+++ Supplied data +++

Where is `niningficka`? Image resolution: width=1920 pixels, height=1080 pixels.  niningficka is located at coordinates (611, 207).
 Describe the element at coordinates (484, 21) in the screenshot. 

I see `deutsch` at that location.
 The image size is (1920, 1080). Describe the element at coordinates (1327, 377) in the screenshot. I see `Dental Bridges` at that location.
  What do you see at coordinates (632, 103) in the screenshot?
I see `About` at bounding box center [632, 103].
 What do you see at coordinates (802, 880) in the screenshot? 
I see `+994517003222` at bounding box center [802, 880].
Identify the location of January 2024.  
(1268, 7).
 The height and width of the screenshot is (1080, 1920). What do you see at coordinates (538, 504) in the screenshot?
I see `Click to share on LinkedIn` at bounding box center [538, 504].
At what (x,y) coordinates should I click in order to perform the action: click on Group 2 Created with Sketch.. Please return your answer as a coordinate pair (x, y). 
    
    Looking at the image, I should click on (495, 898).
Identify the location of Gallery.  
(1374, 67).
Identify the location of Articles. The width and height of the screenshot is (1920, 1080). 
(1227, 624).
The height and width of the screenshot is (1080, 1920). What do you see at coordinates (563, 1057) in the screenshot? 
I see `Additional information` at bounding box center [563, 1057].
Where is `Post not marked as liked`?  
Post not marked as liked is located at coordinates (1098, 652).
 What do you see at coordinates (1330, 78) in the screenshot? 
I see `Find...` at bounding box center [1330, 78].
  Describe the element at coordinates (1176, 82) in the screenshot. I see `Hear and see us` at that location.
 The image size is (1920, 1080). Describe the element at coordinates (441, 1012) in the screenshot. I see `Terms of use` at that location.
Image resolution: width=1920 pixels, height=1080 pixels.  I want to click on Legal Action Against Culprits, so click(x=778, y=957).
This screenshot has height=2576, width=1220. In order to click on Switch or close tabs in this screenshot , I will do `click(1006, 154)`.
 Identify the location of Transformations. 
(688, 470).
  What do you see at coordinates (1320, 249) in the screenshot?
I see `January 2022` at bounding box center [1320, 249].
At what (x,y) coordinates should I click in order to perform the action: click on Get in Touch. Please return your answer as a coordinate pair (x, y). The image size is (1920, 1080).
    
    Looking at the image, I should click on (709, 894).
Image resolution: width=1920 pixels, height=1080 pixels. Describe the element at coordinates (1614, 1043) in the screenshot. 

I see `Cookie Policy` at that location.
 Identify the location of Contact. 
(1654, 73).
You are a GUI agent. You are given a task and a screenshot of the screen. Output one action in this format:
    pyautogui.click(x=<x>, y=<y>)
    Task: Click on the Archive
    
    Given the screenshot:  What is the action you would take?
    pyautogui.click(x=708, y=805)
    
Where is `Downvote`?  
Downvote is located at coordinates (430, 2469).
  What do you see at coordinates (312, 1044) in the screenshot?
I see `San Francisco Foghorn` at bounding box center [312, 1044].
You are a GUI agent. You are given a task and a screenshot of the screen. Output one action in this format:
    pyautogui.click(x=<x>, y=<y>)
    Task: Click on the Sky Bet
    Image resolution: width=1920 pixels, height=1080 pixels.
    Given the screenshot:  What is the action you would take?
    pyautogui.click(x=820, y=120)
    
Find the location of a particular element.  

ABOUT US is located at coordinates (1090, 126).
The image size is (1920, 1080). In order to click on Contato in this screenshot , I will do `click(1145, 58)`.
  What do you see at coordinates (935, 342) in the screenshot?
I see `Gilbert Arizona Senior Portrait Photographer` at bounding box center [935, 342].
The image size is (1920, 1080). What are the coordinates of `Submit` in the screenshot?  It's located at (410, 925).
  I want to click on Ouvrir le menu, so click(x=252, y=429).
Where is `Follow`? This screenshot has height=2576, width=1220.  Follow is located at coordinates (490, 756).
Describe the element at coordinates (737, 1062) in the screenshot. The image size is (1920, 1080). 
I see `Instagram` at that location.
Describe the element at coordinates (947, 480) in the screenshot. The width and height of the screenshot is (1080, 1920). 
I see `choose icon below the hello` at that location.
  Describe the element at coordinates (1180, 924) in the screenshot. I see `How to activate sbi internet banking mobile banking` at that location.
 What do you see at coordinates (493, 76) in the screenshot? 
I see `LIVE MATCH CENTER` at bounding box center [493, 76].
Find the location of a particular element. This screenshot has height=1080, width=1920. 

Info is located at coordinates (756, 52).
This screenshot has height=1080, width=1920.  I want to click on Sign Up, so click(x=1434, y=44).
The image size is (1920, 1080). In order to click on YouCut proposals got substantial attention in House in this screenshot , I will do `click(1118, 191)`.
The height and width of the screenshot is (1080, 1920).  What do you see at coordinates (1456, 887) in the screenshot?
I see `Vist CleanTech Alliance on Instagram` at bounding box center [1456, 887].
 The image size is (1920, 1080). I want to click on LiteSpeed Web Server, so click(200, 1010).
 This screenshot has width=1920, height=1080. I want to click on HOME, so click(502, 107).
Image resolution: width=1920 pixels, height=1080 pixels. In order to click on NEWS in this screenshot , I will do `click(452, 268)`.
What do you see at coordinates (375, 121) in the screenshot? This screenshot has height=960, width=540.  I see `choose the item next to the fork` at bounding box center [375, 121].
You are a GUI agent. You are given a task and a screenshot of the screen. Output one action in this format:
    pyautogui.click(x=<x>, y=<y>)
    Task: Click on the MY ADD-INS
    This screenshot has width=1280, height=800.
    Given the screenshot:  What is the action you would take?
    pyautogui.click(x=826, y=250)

+++

### [Aim]
Convert the listing above into a JSON list of strings, with one string for each line and blank lines omitted.

### [Finished exercise]
[
  "Where is `niningficka`? Image resolution: width=1920 pixels, height=1080 pixels.  niningficka is located at coordinates (611, 207).",
  " Describe the element at coordinates (484, 21) in the screenshot. ",
  "I see `deutsch` at that location.",
  " The image size is (1920, 1080). Describe the element at coordinates (1327, 377) in the screenshot. I see `Dental Bridges` at that location.",
  "  What do you see at coordinates (632, 103) in the screenshot?",
  "I see `About` at bounding box center [632, 103].",
  " What do you see at coordinates (802, 880) in the screenshot? ",
  "I see `+994517003222` at bounding box center [802, 880].",
  "Identify the location of January 2024.  ",
  "(1268, 7).",
  " The height and width of the screenshot is (1080, 1920). What do you see at coordinates (538, 504) in the screenshot?",
  "I see `Click to share on LinkedIn` at bounding box center [538, 504].",
  "At what (x,y) coordinates should I click in order to perform the action: click on Group 2 Created with Sketch.. Please return your answer as a coordinate pair (x, y). ",
  "    Looking at the image, I should click on (495, 898).",
  "Identify the location of Gallery.  ",
  "(1374, 67).",
  "Identify the location of Articles. The width and height of the screenshot is (1920, 1080). ",
  "(1227, 624).",
  "The height and width of the screenshot is (1080, 1920). What do you see at coordinates (563, 1057) in the screenshot? ",
  "I see `Additional information` at bounding box center [563, 1057].",
  "Where is `Post not marked as liked`?  ",
  "Post not marked as liked is located at coordinates (1098, 652).",
  " What do you see at coordinates (1330, 78) in the screenshot? ",
  "I see `Find...` at bounding box center [1330, 78].",
  "  Describe the element at coordinates (1176, 82) in the screenshot. I see `Hear and see us` at that location.",
  " The image size is (1920, 1080). Describe the element at coordinates (441, 1012) in the screenshot. I see `Terms of use` at that location.",
  "Image resolution: width=1920 pixels, height=1080 pixels.  I want to click on Legal Action Against Culprits, so click(x=778, y=957).",
  "This screenshot has height=2576, width=1220. In order to click on Switch or close tabs in this screenshot , I will do `click(1006, 154)`.",
  " Identify the location of Transformations. ",
  "(688, 470).",
  "  What do you see at coordinates (1320, 249) in the screenshot?",
  "I see `January 2022` at bounding box center [1320, 249].",
  "At what (x,y) coordinates should I click in order to perform the action: click on Get in Touch. Please return your answer as a coordinate pair (x, y). The image size is (1920, 1080).",
  "    Looking at the image, I should click on (709, 894).",
  "Image resolution: width=1920 pixels, height=1080 pixels. Describe the element at coordinates (1614, 1043) in the screenshot. ",
  "I see `Cookie Policy` at that location.",
  " Identify the location of Contact. ",
  "(1654, 73).",
  "You are a GUI agent. You are given a task and a screenshot of the screen. Output one action in this format:",
  "    pyautogui.click(x=<x>, y=<y>)",
  "    Task: Click on the Archive",
  "    Given the screenshot:  What is the action you would take?",
  "    pyautogui.click(x=708, y=805)",
  "Where is `Downvote`?  ",
  "Downvote is located at coordinates (430, 2469).",
  "  What do you see at coordinates (312, 1044) in the screenshot?",
  "I see `San Francisco Foghorn` at bounding box center [312, 1044].",
  "You are a GUI agent. You are given a task and a screenshot of the screen. Output one action in this format:",
  "    pyautogui.click(x=<x>, y=<y>)",
  "    Task: Click on the Sky Bet",
  "    Image resolution: width=1920 pixels, height=1080 pixels.",
  "    Given the screenshot:  What is the action you would take?",
  "    pyautogui.click(x=820, y=120)",
  "Find the location of a particular element.  ",
  "ABOUT US is located at coordinates (1090, 126).",
  "The image size is (1920, 1080). In order to click on Contato in this screenshot , I will do `click(1145, 58)`.",
  "  What do you see at coordinates (935, 342) in the screenshot?",
  "I see `Gilbert Arizona Senior Portrait Photographer` at bounding box center [935, 342].",
  "The image size is (1920, 1080). What are the coordinates of `Submit` in the screenshot?  It's located at (410, 925).",
  "  I want to click on Ouvrir le menu, so click(x=252, y=429).",
  "Where is `Follow`? This screenshot has height=2576, width=1220.  Follow is located at coordinates (490, 756).",
  "Describe the element at coordinates (737, 1062) in the screenshot. The image size is (1920, 1080). ",
  "I see `Instagram` at that location.",
  "Describe the element at coordinates (947, 480) in the screenshot. The width and height of the screenshot is (1080, 1920). ",
  "I see `choose icon below the hello` at that location.",
  "  Describe the element at coordinates (1180, 924) in the screenshot. I see `How to activate sbi internet banking mobile banking` at that location.",
  " What do you see at coordinates (493, 76) in the screenshot? ",
  "I see `LIVE MATCH CENTER` at bounding box center [493, 76].",
  "Find the location of a particular element. This screenshot has height=1080, width=1920. ",
  "Info is located at coordinates (756, 52).",
  "This screenshot has height=1080, width=1920.  I want to click on Sign Up, so click(x=1434, y=44).",
  "The image size is (1920, 1080). In order to click on YouCut proposals got substantial attention in House in this screenshot , I will do `click(1118, 191)`.",
  "The height and width of the screenshot is (1080, 1920).  What do you see at coordinates (1456, 887) in the screenshot?",
  "I see `Vist CleanTech Alliance on Instagram` at bounding box center [1456, 887].",
  " The image size is (1920, 1080). I want to click on LiteSpeed Web Server, so click(200, 1010).",
  " This screenshot has width=1920, height=1080. I want to click on HOME, so click(502, 107).",
  "Image resolution: width=1920 pixels, height=1080 pixels. In order to click on NEWS in this screenshot , I will do `click(452, 268)`.",
  "What do you see at coordinates (375, 121) in the screenshot? This screenshot has height=960, width=540.  I see `choose the item next to the fork` at bounding box center [375, 121].",
  "You are a GUI agent. You are given a task and a screenshot of the screen. Output one action in this format:",
  "    pyautogui.click(x=<x>, y=<y>)",
  "    Task: Click on the MY ADD-INS",
  "    This screenshot has width=1280, height=800.",
  "    Given the screenshot:  What is the action you would take?",
  "    pyautogui.click(x=826, y=250)"
]